**The problem**
Write out, word for word, only the data from its first line to the line containing "Обзор хотели (712, 872)".

Dataset items:

═══

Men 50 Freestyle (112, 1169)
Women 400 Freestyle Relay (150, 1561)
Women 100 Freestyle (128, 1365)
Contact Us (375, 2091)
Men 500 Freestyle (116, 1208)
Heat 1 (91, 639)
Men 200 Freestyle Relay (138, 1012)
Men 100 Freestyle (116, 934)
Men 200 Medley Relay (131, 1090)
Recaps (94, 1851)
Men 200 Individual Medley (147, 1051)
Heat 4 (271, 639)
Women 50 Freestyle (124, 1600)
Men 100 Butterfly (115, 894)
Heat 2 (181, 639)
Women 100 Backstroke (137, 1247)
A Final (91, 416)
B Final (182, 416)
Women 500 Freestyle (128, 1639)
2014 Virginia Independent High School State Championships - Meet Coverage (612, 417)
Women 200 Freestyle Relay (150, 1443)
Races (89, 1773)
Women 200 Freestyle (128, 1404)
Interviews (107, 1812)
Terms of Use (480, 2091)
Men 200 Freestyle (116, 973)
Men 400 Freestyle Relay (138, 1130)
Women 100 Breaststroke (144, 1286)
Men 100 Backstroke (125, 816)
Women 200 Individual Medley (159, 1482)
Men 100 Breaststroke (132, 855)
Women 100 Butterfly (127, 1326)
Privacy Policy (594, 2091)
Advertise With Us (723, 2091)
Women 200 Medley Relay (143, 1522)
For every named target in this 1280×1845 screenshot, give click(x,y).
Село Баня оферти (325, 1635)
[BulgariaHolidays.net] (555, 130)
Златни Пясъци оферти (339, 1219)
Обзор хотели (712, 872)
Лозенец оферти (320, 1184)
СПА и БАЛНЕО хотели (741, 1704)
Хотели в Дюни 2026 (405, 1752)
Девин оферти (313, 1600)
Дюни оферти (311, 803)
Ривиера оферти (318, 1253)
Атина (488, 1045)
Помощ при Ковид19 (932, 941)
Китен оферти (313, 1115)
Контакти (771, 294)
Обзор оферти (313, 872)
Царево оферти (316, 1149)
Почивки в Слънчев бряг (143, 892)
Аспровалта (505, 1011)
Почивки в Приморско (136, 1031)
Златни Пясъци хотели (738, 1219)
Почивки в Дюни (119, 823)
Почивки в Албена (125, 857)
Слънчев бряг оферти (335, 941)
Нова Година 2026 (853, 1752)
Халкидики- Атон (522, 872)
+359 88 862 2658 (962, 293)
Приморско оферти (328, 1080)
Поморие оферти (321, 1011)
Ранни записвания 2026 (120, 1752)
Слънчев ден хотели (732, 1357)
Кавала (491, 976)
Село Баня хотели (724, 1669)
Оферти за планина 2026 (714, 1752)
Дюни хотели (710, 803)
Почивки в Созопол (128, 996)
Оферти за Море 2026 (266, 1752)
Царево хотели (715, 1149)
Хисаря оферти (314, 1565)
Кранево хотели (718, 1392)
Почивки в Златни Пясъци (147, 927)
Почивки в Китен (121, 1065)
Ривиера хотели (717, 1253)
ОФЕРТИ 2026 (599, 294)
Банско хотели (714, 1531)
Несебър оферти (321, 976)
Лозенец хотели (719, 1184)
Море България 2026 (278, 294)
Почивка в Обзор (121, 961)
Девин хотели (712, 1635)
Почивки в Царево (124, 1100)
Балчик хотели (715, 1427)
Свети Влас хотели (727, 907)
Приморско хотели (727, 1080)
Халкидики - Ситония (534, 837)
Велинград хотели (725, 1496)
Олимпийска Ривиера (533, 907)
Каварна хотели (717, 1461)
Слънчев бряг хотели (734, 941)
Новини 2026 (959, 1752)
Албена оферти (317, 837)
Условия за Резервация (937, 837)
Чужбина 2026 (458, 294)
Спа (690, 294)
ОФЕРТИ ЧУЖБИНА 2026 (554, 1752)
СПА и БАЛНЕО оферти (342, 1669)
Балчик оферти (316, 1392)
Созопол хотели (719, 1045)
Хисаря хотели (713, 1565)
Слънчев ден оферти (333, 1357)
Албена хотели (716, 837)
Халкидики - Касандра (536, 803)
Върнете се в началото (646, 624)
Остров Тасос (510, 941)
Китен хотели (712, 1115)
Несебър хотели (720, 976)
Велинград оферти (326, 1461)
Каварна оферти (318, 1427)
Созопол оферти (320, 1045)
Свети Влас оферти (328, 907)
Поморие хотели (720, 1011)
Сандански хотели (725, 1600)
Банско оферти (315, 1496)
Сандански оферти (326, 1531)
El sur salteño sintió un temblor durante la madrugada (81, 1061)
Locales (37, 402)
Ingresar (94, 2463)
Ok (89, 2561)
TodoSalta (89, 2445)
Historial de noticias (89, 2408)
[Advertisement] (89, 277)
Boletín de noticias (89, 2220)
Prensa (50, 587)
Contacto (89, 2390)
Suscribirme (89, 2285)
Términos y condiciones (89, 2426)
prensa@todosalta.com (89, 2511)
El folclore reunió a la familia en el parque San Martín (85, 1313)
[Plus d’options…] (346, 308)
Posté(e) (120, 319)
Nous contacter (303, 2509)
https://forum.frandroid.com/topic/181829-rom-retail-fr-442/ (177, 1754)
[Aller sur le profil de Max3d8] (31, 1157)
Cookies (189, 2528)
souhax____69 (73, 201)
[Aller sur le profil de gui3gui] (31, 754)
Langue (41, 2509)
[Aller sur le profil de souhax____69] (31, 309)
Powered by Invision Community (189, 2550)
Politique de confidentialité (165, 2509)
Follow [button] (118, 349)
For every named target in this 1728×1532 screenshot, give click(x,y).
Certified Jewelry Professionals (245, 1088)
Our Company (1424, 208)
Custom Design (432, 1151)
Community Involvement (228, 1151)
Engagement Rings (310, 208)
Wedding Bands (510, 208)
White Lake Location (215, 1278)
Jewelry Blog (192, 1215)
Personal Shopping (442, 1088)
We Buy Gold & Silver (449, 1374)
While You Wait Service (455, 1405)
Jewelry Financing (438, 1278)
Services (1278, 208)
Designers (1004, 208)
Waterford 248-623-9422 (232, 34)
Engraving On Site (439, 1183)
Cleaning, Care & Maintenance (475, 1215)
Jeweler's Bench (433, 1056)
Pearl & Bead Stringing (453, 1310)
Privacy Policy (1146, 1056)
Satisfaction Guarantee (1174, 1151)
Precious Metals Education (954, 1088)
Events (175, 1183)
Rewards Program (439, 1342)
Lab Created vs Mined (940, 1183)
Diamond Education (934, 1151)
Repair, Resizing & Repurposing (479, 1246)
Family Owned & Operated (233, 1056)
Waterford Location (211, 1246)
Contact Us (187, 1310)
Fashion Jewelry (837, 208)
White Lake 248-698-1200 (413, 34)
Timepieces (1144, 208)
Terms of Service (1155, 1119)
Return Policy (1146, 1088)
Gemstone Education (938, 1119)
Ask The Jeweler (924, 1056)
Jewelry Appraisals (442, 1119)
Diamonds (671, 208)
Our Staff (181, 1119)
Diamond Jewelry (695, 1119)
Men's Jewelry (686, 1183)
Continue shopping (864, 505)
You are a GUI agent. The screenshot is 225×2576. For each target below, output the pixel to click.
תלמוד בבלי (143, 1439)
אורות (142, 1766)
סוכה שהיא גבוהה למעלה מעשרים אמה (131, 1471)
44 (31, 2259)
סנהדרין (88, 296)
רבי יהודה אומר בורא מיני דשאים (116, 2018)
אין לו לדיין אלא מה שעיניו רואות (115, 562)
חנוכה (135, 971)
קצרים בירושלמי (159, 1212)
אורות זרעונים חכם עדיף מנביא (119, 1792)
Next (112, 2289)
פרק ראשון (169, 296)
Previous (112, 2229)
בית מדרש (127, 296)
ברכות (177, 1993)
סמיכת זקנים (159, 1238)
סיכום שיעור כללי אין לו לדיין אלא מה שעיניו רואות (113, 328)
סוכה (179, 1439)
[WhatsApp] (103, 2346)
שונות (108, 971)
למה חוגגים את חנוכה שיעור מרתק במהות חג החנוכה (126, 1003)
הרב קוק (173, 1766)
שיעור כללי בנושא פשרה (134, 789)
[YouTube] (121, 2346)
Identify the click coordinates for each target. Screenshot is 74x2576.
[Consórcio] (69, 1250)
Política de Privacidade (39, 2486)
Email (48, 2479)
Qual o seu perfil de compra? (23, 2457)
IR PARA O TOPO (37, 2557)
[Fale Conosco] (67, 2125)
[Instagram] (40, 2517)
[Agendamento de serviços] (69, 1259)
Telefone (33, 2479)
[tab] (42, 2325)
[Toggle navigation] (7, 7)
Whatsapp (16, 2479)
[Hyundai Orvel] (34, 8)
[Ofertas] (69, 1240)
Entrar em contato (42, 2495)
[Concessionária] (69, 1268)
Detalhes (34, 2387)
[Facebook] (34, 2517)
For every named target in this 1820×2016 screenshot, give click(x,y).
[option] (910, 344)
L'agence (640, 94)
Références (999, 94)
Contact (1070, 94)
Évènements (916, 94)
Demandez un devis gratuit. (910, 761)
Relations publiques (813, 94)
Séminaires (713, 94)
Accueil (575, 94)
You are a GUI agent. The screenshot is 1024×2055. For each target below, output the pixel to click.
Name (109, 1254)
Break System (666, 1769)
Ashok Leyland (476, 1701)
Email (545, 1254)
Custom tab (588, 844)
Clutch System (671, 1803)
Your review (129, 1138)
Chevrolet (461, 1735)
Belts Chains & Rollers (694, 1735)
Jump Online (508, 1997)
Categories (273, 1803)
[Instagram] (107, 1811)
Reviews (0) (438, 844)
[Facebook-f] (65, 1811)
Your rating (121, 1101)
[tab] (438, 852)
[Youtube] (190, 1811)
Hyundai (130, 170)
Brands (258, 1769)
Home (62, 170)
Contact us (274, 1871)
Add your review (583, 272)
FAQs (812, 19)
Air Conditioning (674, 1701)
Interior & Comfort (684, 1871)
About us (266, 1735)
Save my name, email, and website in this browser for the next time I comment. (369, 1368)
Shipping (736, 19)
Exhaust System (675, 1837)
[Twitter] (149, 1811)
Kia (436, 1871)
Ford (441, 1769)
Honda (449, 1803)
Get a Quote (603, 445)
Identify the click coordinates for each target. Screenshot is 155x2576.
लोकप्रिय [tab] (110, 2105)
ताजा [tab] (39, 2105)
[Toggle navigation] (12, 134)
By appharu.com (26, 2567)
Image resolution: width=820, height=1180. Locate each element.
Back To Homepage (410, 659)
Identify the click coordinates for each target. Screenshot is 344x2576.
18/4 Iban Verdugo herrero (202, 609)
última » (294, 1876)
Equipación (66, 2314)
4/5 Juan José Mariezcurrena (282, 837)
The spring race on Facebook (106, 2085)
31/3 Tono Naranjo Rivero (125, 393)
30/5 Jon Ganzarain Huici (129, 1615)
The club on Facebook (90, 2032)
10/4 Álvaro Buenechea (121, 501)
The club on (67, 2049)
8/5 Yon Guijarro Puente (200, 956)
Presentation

═══

**Finished task**
Men 50 Freestyle (112, 1169)
Women 400 Freestyle Relay (150, 1561)
Women 100 Freestyle (128, 1365)
Contact Us (375, 2091)
Men 500 Freestyle (116, 1208)
Heat 1 (91, 639)
Men 200 Freestyle Relay (138, 1012)
Men 100 Freestyle (116, 934)
Men 200 Medley Relay (131, 1090)
Recaps (94, 1851)
Men 200 Individual Medley (147, 1051)
Heat 4 (271, 639)
Women 50 Freestyle (124, 1600)
Men 100 Butterfly (115, 894)
Heat 2 (181, 639)
Women 100 Backstroke (137, 1247)
A Final (91, 416)
B Final (182, 416)
Women 500 Freestyle (128, 1639)
2014 Virginia Independent High School State Championships - Meet Coverage (612, 417)
Women 200 Freestyle Relay (150, 1443)
Races (89, 1773)
Women 200 Freestyle (128, 1404)
Interviews (107, 1812)
Terms of Use (480, 2091)
Men 200 Freestyle (116, 973)
Men 400 Freestyle Relay (138, 1130)
Women 100 Breaststroke (144, 1286)
Men 100 Backstroke (125, 816)
Women 200 Individual Medley (159, 1482)
Men 100 Breaststroke (132, 855)
Women 100 Butterfly (127, 1326)
Privacy Policy (594, 2091)
Advertise With Us (723, 2091)
Women 200 Medley Relay (143, 1522)
For every named target in this 1280×1845 screenshot, give click(x,y).
Село Баня оферти (325, 1635)
[BulgariaHolidays.net] (555, 130)
Златни Пясъци оферти (339, 1219)
Обзор хотели (712, 872)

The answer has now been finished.